De dijk zelf leeft ook. Soms zakt er een stuk weg. Soms schuift een es langzaam de sloot in. Voor het waterschap is dat lastig. Maar voor ons… het is gewoon het land dat ademt. In de zomer ruikt het daar naar hooi. In de winter naar natte aarde. Als we daar wandelen, hoeven we niets te zeggen. De bomen vertellen genoeg.”
De Voedseldijk
“En dan is er de Voedseldijk. Misschien wel het meest vrolijke project van allemaal. Een lint van eetbare struiken en bomen, vanaf het Veerse Meer tot aan de Sluisdijk. Je loopt zomaar drie kilometer door appels, peren, pruimen, mispels, rozebottels, hazelnoten, sleedoorns en vlier.
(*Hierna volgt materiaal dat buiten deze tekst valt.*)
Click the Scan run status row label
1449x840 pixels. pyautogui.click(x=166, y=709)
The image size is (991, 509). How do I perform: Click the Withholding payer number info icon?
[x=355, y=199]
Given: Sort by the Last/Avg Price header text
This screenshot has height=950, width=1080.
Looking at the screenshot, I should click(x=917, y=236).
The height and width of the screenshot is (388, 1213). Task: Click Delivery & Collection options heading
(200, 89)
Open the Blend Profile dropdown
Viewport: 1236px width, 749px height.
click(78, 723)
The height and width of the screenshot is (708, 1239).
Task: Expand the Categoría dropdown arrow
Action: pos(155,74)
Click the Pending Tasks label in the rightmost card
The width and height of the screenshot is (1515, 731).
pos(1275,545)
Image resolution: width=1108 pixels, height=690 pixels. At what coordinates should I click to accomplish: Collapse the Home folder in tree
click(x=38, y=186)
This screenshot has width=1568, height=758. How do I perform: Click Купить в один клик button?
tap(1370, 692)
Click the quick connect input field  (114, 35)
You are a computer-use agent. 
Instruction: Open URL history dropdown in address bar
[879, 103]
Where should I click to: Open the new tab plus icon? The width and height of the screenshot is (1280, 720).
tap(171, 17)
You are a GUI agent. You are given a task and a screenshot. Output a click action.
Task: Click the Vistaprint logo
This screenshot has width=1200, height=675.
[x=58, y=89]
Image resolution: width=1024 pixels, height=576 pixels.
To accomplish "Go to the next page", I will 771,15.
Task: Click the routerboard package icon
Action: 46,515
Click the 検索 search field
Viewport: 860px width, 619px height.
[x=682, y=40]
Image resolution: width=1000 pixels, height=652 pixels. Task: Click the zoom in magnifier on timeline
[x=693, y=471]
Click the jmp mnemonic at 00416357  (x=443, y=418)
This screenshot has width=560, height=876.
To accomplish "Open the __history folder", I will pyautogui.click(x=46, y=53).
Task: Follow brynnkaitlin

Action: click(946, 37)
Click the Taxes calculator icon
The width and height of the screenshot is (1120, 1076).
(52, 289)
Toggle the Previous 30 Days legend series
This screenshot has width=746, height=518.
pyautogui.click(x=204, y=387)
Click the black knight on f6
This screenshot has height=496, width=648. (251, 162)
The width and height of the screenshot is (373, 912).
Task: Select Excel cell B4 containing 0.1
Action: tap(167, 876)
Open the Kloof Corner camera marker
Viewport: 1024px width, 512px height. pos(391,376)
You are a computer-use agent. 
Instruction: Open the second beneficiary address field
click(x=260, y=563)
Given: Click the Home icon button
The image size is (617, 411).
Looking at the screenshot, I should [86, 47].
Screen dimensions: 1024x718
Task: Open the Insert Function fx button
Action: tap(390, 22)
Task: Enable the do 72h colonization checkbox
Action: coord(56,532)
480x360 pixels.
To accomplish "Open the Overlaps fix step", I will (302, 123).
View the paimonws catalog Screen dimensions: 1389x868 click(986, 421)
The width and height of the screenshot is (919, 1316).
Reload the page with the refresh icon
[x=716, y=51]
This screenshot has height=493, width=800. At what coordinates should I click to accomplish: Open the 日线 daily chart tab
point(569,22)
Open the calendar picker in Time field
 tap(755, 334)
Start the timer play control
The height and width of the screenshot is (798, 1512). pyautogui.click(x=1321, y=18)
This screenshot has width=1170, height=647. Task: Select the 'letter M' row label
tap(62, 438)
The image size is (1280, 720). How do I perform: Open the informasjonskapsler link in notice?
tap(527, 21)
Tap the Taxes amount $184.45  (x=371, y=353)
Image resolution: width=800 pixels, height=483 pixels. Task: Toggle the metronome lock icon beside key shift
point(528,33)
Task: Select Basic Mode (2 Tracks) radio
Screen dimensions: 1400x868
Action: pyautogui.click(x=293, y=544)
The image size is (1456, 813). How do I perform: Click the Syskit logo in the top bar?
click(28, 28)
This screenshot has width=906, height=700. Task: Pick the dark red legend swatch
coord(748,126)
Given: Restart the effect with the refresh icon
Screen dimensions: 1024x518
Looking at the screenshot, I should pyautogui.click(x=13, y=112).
Het groeit daar in lagen. In bloei. In geur. In oogst. In herinnering.
In mei is het een bruiloft. De meidoorn staat vol in bloei. De mispel wacht geduldig op de vorst. En dan komt dat wonderlijke, bruine vruchtje dat zachter is dan het eruitziet. We maken siroop, gin, sap. Soms plukken we een handvol en nemen we het mee naar huis. En dan ruikt het thuis even naar buiten.
We maaien in fasen. Snoeien op wintersap. Niet alles ineens. Zodat insecten en vogels ook hun deel houden. Het is een soort landbouwhofje. Maar dan in vrijheid.
De Voedseldijk is ook een ode. Aan Karin, die dit avontuur begon. Aan Barbara, die het voortzet. Aan iedereen die hier ooit een boom plantte. Of een mier zag lopen… en even bleef staan.”